(Stored dataset items)

--- begin ---

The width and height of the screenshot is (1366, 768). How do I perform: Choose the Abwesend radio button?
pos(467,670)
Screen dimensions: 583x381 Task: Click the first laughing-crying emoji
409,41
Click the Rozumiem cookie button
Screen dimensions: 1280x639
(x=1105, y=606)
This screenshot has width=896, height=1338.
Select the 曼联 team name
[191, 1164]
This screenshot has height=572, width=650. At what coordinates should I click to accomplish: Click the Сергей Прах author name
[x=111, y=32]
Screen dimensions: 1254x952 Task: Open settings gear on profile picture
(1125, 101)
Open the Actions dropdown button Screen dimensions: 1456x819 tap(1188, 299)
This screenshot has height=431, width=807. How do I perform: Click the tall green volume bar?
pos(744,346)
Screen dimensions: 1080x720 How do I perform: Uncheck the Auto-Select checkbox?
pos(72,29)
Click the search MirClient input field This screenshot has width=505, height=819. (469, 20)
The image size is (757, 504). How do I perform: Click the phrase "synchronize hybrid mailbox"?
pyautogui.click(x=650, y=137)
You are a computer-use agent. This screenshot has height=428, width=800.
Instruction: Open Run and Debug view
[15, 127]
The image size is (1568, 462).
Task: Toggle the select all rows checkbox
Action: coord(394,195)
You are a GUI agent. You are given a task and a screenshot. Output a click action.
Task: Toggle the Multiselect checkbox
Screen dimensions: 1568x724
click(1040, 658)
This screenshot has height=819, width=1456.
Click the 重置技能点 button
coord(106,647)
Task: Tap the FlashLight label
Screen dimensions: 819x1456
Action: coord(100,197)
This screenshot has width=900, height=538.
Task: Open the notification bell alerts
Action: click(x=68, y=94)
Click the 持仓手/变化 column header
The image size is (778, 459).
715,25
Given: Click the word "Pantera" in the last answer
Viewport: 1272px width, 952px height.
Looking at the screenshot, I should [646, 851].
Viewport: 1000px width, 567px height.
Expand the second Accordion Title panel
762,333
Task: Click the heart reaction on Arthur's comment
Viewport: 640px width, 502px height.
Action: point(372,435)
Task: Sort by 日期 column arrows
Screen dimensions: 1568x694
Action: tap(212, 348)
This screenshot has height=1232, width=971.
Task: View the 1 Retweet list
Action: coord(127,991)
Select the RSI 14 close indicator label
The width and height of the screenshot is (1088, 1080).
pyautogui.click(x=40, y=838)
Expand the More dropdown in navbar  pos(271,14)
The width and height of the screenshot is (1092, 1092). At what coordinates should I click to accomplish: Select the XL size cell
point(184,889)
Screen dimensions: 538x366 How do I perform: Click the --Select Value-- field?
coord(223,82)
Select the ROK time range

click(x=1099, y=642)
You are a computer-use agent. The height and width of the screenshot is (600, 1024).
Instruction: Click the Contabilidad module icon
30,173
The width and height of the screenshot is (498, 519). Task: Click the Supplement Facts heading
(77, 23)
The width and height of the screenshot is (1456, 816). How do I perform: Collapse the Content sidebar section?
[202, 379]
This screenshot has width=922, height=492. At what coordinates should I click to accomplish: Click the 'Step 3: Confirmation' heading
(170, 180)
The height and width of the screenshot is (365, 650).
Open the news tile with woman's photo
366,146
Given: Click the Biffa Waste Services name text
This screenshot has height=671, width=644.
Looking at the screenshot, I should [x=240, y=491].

--- end ---

→ **Given instruction**: Restate the stretch of data from "Viewport: 1000px width, 567px height." through "coord(223,82)", changing "heart reaction" to "thumbs-up reaction" and leaving everything else as it is.

→ **Worked solution**:
Viewport: 1000px width, 567px height.
Expand the second Accordion Title panel
762,333
Task: Click the thumbs-up reaction on Arthur's comment
Viewport: 640px width, 502px height.
Action: point(372,435)
Task: Sort by 日期 column arrows
Screen dimensions: 1568x694
Action: tap(212, 348)
This screenshot has height=1232, width=971.
Task: View the 1 Retweet list
Action: coord(127,991)
Select the RSI 14 close indicator label
The width and height of the screenshot is (1088, 1080).
pyautogui.click(x=40, y=838)
Expand the More dropdown in navbar  pos(271,14)
The width and height of the screenshot is (1092, 1092). At what coordinates should I click to accomplish: Select the XL size cell
point(184,889)
Screen dimensions: 538x366 How do I perform: Click the --Select Value-- field?
coord(223,82)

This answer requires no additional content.